Ce carrefour qu'est Sierre-Zinal est parfaitement représenté par Joyline, la Kényane qui a remporté sa première course de trail en 2024. Comme Philemon, elle a dominé un groupe croissant d'Africaines, dont Caroline Kimutai, son bourreau en avril sur la Grande Muraille de Chine. Cette expérience a fait la différence entre la débutante et la gagnante, qui a su gérer son rythme pour s'imposer en 2:54:49, soit 42 secondes de moins que sa compatriote. Le podium a été complété par l'Américaine Katie Schide, un exploit de vitesse pour une experte de l'ultra-distance, vainqueur l'an dernier de l'Ultra Trail du Mont Blanc (171 kilomètres) : elle a terminé en seulement 3:41.

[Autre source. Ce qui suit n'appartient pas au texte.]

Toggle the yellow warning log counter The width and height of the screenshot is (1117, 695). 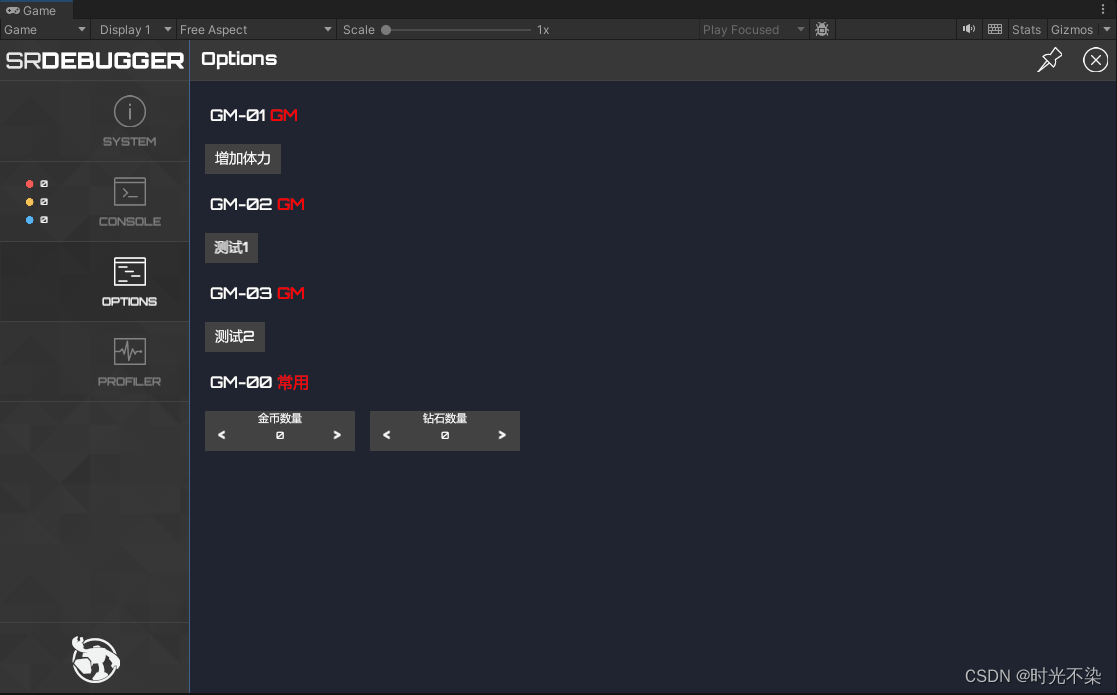click(x=35, y=201)
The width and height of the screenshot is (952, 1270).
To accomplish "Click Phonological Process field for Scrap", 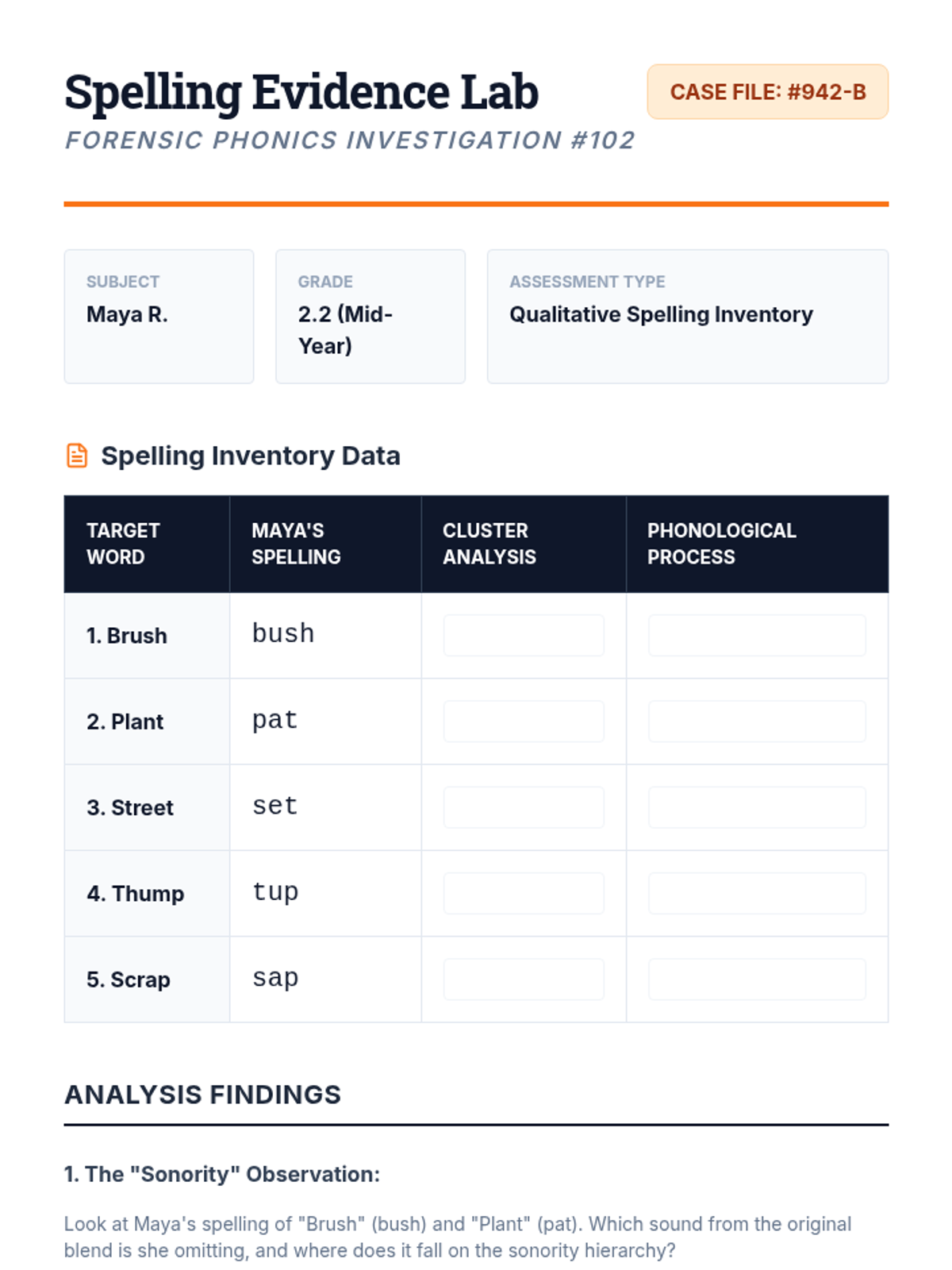I will (x=757, y=979).
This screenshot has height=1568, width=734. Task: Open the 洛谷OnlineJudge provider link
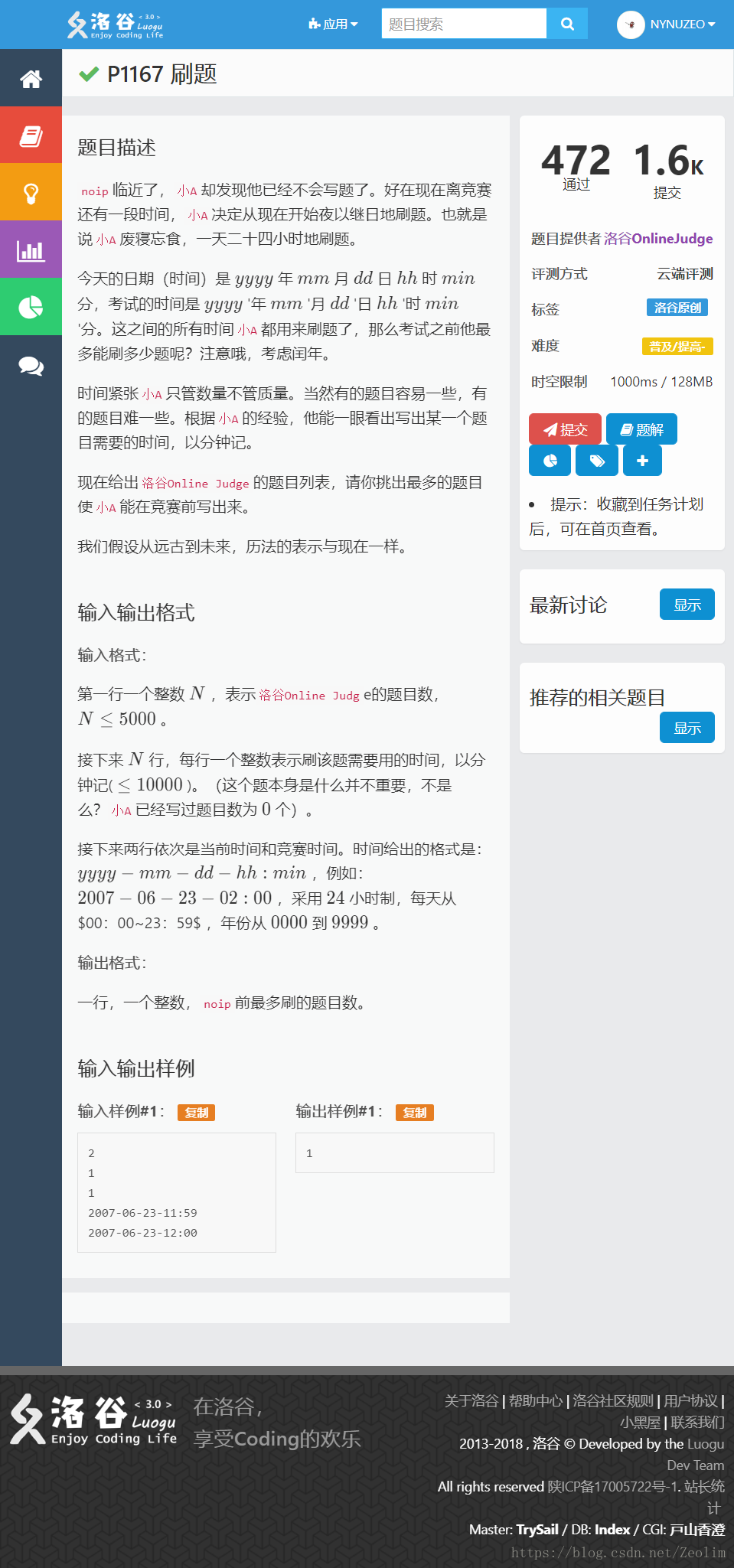[x=658, y=239]
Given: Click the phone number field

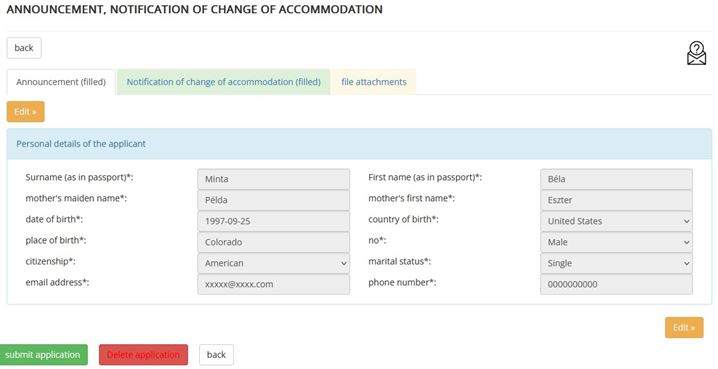Looking at the screenshot, I should pyautogui.click(x=616, y=284).
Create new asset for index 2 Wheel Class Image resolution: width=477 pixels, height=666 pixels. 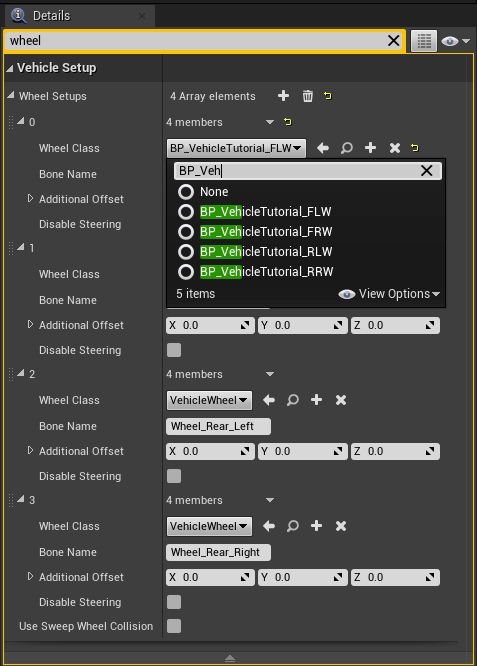[x=316, y=400]
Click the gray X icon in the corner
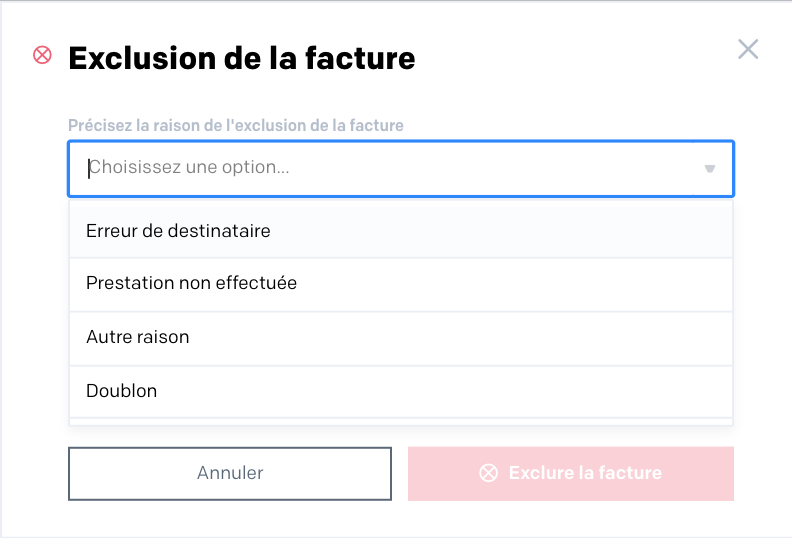Image resolution: width=792 pixels, height=538 pixels. 748,49
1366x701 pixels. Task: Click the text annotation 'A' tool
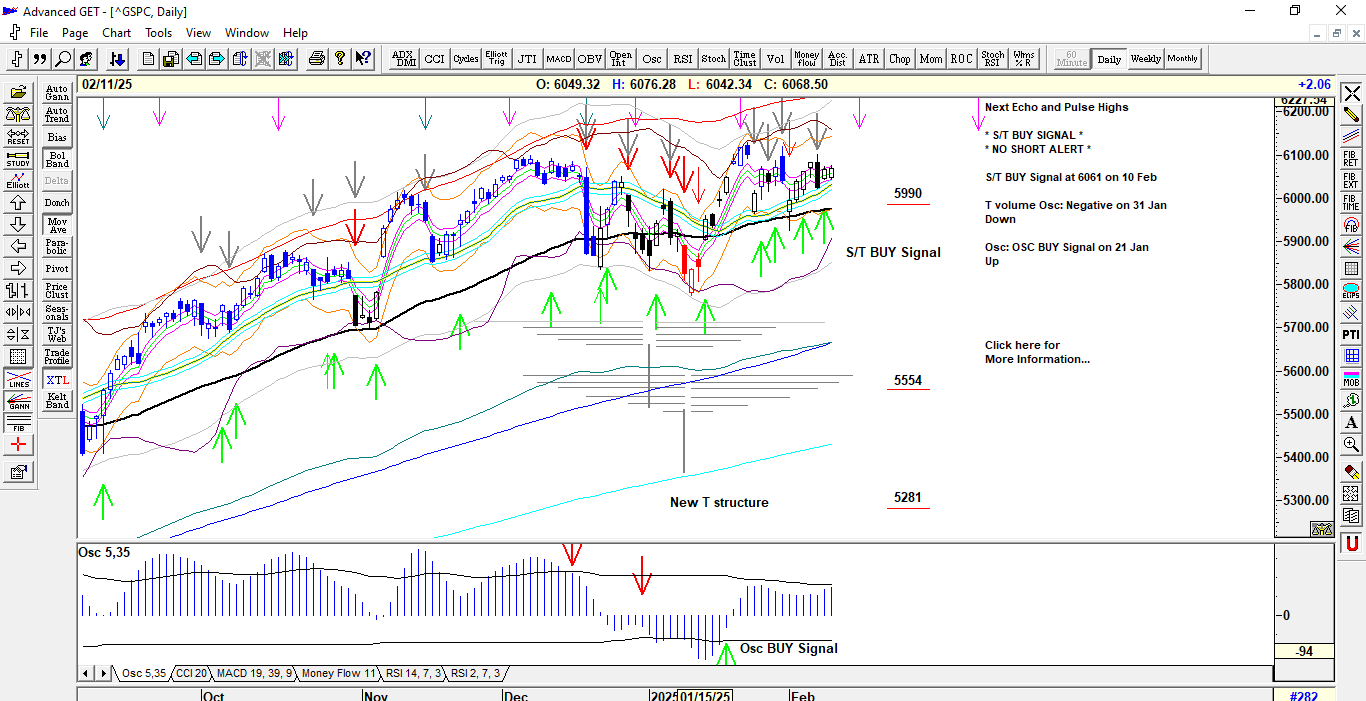tap(1351, 423)
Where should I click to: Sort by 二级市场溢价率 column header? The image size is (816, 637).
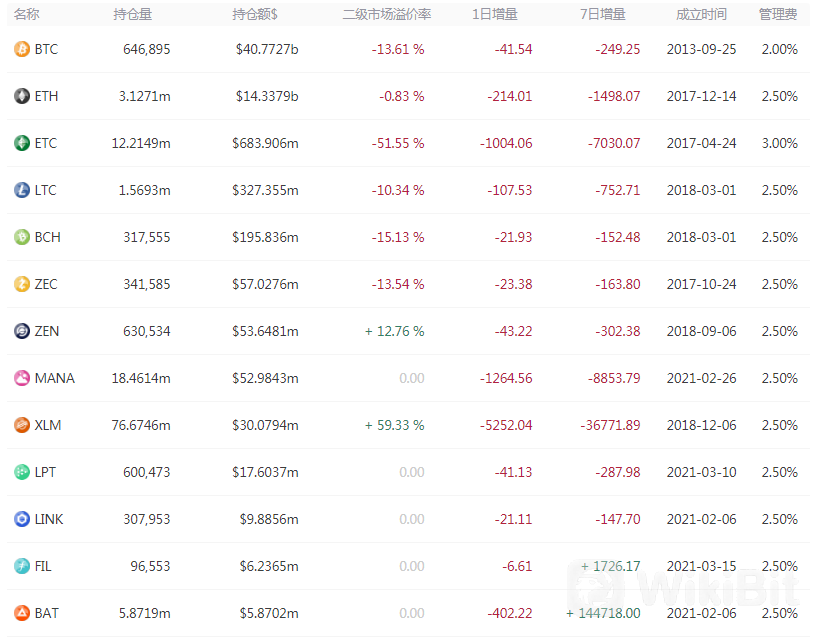click(x=387, y=15)
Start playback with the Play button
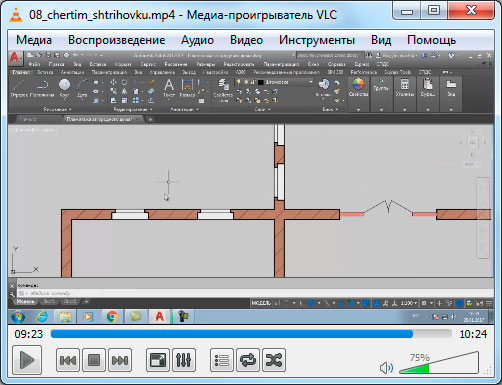This screenshot has height=385, width=502. point(27,360)
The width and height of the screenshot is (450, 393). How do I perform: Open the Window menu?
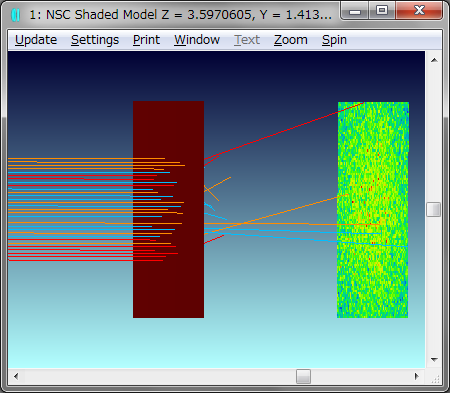click(x=197, y=40)
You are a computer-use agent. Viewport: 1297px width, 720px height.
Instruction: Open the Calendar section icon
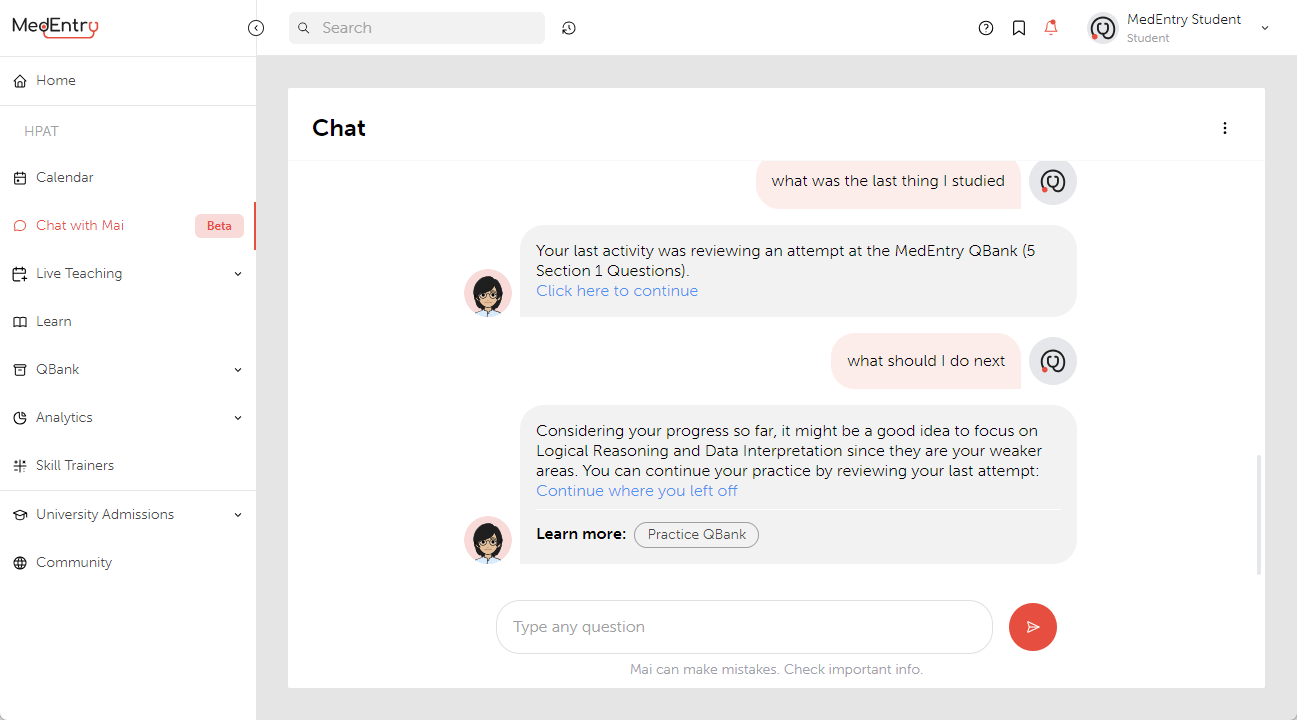tap(18, 177)
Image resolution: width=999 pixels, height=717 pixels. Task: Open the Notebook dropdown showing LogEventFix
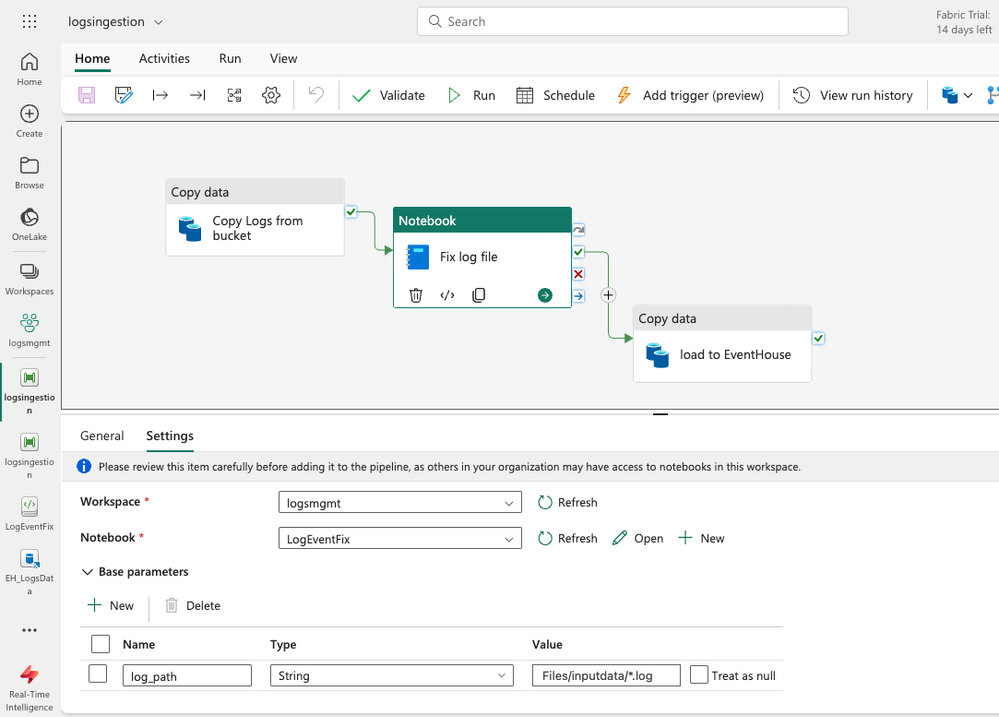[x=399, y=538]
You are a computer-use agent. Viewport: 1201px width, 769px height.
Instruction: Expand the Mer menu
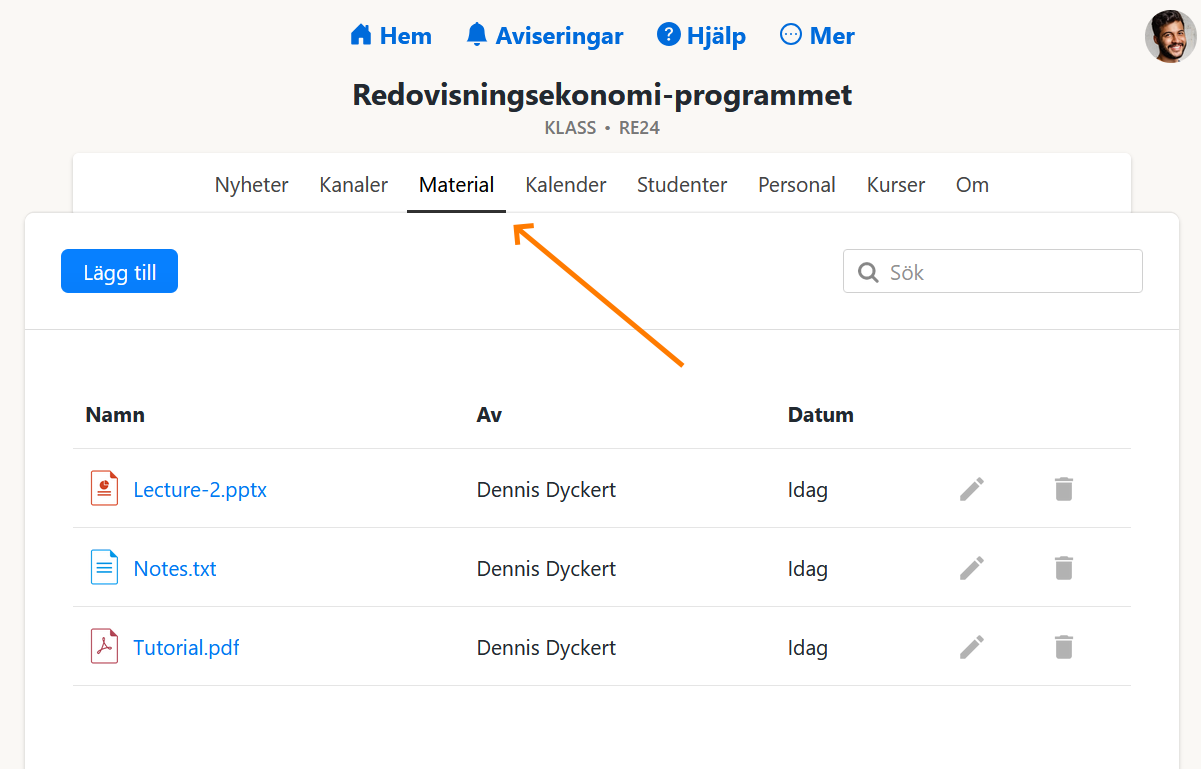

Elle en avait besoin pour s'imposer avec seulement 26 secondes d'avance sur Maude Mathys, peut-être la plus grande coureuse de montagne suisse de tous les temps. Elle est arrivée avec l'incertitude d'une saison et demie loin des projecteurs, suite à une chute à vélo, consciente de la puissance africaine. Peu de sourires sur la ligne d'arrivée étaient comparables au sien : même si son record, à 38 ans, reste à quatre victoires, elle détient le record des records, son temps de 2 h 49 min 20 s de 2019. C'est pourquoi, tandis que les autres athlètes chaussaient leurs baskets pour rendre hommage à leurs sponsors, elle est arrivée à la présentation en tongs. « J'espère qu'ils ne battront pas mon record », avait-elle déclaré la veille. Sa page d'histoire reste gravée pour une année supplémentaire. Le Kenya reviendra dans la course en 2026, avec Philemon aux commandes, qui s'était fixé l'objectif de remporter le titre à cinq reprises, comme les grands du Tour de France. Pour l'instant, elle peut s'entraîner en paix, sans le fantôme de Kilian.